• **Task prompt**: Put every line of the listing below into a Markdown table with the columns Row and Line, giving each line its own number and leaving out blank lines.

• **Given records**:
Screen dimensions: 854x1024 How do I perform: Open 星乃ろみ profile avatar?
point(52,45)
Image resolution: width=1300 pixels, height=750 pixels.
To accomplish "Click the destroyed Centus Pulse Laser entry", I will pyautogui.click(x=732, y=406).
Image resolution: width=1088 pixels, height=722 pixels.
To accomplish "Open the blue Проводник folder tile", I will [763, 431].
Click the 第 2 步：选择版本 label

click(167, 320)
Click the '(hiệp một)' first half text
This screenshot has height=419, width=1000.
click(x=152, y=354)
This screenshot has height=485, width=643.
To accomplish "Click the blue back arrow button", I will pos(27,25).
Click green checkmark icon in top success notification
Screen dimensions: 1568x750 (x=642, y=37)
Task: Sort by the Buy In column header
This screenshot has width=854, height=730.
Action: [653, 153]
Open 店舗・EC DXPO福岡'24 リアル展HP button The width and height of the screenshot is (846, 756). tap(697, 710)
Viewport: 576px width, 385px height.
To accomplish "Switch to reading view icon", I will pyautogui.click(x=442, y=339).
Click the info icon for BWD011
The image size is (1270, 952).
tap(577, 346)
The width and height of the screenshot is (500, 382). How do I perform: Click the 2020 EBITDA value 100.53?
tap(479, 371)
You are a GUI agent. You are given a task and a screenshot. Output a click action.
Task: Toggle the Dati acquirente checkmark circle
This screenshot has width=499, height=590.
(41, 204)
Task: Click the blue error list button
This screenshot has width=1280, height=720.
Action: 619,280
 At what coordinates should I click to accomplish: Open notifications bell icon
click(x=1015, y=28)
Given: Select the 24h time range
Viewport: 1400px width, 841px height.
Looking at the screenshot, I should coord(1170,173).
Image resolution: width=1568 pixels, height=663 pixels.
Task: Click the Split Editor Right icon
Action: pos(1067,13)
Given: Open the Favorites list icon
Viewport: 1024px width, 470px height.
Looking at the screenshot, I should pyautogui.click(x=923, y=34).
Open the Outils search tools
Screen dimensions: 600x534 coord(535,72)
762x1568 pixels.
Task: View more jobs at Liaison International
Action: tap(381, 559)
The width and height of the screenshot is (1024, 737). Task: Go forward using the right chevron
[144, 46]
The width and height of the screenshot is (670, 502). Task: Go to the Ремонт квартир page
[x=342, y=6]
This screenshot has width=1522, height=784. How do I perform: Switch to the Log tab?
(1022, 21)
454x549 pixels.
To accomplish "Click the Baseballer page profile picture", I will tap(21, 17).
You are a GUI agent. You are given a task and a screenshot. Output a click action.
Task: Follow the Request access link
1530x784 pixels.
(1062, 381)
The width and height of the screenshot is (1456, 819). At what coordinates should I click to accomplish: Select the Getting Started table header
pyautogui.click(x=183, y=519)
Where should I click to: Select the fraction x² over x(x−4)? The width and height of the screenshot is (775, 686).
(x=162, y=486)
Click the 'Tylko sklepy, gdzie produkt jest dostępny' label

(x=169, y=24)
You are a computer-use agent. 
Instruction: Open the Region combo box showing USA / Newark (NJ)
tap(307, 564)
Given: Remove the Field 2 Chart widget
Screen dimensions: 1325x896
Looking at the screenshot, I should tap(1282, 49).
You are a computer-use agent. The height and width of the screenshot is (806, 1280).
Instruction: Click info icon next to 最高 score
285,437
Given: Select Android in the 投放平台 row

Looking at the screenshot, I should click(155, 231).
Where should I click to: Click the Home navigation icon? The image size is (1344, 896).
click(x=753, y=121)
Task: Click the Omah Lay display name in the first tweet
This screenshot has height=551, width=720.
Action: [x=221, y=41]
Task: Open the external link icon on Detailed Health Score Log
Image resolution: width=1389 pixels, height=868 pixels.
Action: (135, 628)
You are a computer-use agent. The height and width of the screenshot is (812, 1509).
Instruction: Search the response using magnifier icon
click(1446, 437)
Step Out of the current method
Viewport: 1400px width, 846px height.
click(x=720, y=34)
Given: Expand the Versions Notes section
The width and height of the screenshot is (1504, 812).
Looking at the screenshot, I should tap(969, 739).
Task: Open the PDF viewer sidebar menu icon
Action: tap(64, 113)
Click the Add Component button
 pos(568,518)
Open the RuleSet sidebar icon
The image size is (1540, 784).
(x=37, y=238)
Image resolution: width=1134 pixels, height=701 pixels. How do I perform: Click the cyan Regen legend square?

• **Full solution**:
| Row | Line |
|---|---|
| 1 | Screen dimensions: 854x1024 How do I perform: Open 星乃ろみ profile avatar? |
| 2 | point(52,45) |
| 3 | Image resolution: width=1300 pixels, height=750 pixels. |
| 4 | To accomplish "Click the destroyed Centus Pulse Laser entry", I will pyautogui.click(x=732, y=406). |
| 5 | Image resolution: width=1088 pixels, height=722 pixels. |
| 6 | To accomplish "Open the blue Проводник folder tile", I will [763, 431]. |
| 7 | Click the 第 2 步：选择版本 label |
| 8 | click(167, 320) |
| 9 | Click the '(hiệp một)' first half text |
| 10 | This screenshot has height=419, width=1000. |
| 11 | click(x=152, y=354) |
| 12 | This screenshot has height=485, width=643. |
| 13 | To accomplish "Click the blue back arrow button", I will pos(27,25). |
| 14 | Click green checkmark icon in top success notification |
| 15 | Screen dimensions: 1568x750 (x=642, y=37) |
| 16 | Task: Sort by the Buy In column header |
| 17 | This screenshot has width=854, height=730. |
| 18 | Action: [653, 153] |
| 19 | Open 店舗・EC DXPO福岡'24 リアル展HP button The width and height of the screenshot is (846, 756). tap(697, 710) |
| 20 | Viewport: 576px width, 385px height. |
| 21 | To accomplish "Switch to reading view icon", I will pyautogui.click(x=442, y=339). |
| 22 | Click the info icon for BWD011 |
| 23 | The image size is (1270, 952). |
| 24 | tap(577, 346) |
| 25 | The width and height of the screenshot is (500, 382). How do I perform: Click the 2020 EBITDA value 100.53? |
| 26 | tap(479, 371) |
| 27 | You are a GUI agent. You are given a task and a screenshot. Output a click action. |
| 28 | Task: Toggle the Dati acquirente checkmark circle |
| 29 | This screenshot has width=499, height=590. |
| 30 | (41, 204) |
| 31 | Task: Click the blue error list button |
| 32 | This screenshot has width=1280, height=720. |
| 33 | Action: 619,280 |
| 34 |  At what coordinates should I click to accomplish: Open notifications bell icon |
| 35 | click(x=1015, y=28) |
| 36 | Given: Select the 24h time range |
| 37 | Viewport: 1400px width, 841px height. |
| 38 | Looking at the screenshot, I should coord(1170,173). |
| 39 | Image resolution: width=1568 pixels, height=663 pixels. |
| 40 | Task: Click the Split Editor Right icon |
| 41 | Action: pos(1067,13) |
| 42 | Given: Open the Favorites list icon |
| 43 | Viewport: 1024px width, 470px height. |
| 44 | Looking at the screenshot, I should pyautogui.click(x=923, y=34). |
| 45 | Open the Outils search tools |
| 46 | Screen dimensions: 600x534 coord(535,72) |
| 47 | 762x1568 pixels. |
| 48 | Task: View more jobs at Liaison International |
| 49 | Action: tap(381, 559) |
| 50 | The width and height of the screenshot is (1024, 737). Task: Go forward using the right chevron |
| 51 | [144, 46] |
| 52 | The width and height of the screenshot is (670, 502). Task: Go to the Ремонт квартир page |
| 53 | [x=342, y=6] |
| 54 | This screenshot has width=1522, height=784. How do I perform: Switch to the Log tab? |
| 55 | (1022, 21) |
| 56 | 454x549 pixels. |
| 57 | To accomplish "Click the Baseballer page profile picture", I will tap(21, 17). |
| 58 | You are a GUI agent. You are given a task and a screenshot. Output a click action. |
| 59 | Task: Follow the Request access link |
| 60 | 1530x784 pixels. |
| 61 | (1062, 381) |
| 62 | The width and height of the screenshot is (1456, 819). At what coordinates should I click to accomplish: Select the Getting Started table header |
| 63 | pyautogui.click(x=183, y=519) |
| 64 | Where should I click to: Select the fraction x² over x(x−4)? The width and height of the screenshot is (775, 686). |
| 65 | (x=162, y=486) |
| 66 | Click the 'Tylko sklepy, gdzie produkt jest dostępny' label |
| 67 | (x=169, y=24) |
| 68 | You are a computer-use agent.  |
| 69 | Instruction: Open the Region combo box showing USA / Newark (NJ) |
| 70 | tap(307, 564) |
| 71 | Given: Remove the Field 2 Chart widget |
| 72 | Screen dimensions: 1325x896 |
| 73 | Looking at the screenshot, I should tap(1282, 49). |
| 74 | You are a computer-use agent. The height and width of the screenshot is (806, 1280). |
| 75 | Instruction: Click info icon next to 最高 score |
| 76 | 285,437 |
| 77 | Given: Select Android in the 投放平台 row |
| 78 | Looking at the screenshot, I should click(155, 231). |
| 79 | Where should I click to: Click the Home navigation icon? The image size is (1344, 896). |
| 80 | click(x=753, y=121) |
| 81 | Task: Click the Omah Lay display name in the first tweet |
| 82 | This screenshot has height=551, width=720. |
| 83 | Action: [x=221, y=41] |
| 84 | Task: Open the external link icon on Detailed Health Score Log |
| 85 | Image resolution: width=1389 pixels, height=868 pixels. |
| 86 | Action: (135, 628) |
| 87 | You are a computer-use agent. The height and width of the screenshot is (812, 1509). |
| 88 | Instruction: Search the response using magnifier icon |
| 89 | click(1446, 437) |
| 90 | Step Out of the current method |
| 91 | Viewport: 1400px width, 846px height. |
| 92 | click(x=720, y=34) |
| 93 | Given: Expand the Versions Notes section |
| 94 | The width and height of the screenshot is (1504, 812). |
| 95 | Looking at the screenshot, I should tap(969, 739). |
| 96 | Task: Open the PDF viewer sidebar menu icon |
| 97 | Action: tap(64, 113) |
| 98 | Click the Add Component button |
| 99 |  pos(568,518) |
| 100 | Open the RuleSet sidebar icon |
| 101 | The image size is (1540, 784). |
| 102 | (x=37, y=238) |
| 103 | Image resolution: width=1134 pixels, height=701 pixels. How do I perform: Click the cyan Regen legend square? |